I once lost a perfectly good vehicle this way. Aside from the ridiculous tow charge, they tacked on a daily "storage fee" for each day you failed to come up with the payment. Because I was unable to move the vehicle before it got towed (it broke down in front of a residential home, and the owner did not object its presence) and this happened at an inopportune time for me, financially, I was unable to pay the tow charge immediately. Because of my financial situation at the time, the "storage fee" was building up faster than I could actually earn the money to pay it.
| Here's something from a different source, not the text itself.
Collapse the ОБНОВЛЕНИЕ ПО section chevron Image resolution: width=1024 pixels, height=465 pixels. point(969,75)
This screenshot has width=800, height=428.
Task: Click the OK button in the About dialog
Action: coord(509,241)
My father and I were negotiating with the tow company on the price (I was young and just starting out at this point, and he was going through a divorce and financially unable to help himself, so he was helping with the negotiation) for a couple months before we finally settled on a (far too high) sum for which I could have my vehicle returned. (The sum of the return was nearly what I purchased the used vehicle for.) The day we were supposed to get it out, I was informed that my vehicle was "accidentally destroyed." And I simply had to forfeit it.


At another point this same tow company took a vehicle from in front of my home, and when I paid to have it returned, I found that hundreds of dollars worth of my belongings were stolen from it. Including a $300+ dollar leather jacket, and a rather large CD collection.

I guess you can get away with that kind of thing when you have ties to the local government and an exclusive contract to tow for the police.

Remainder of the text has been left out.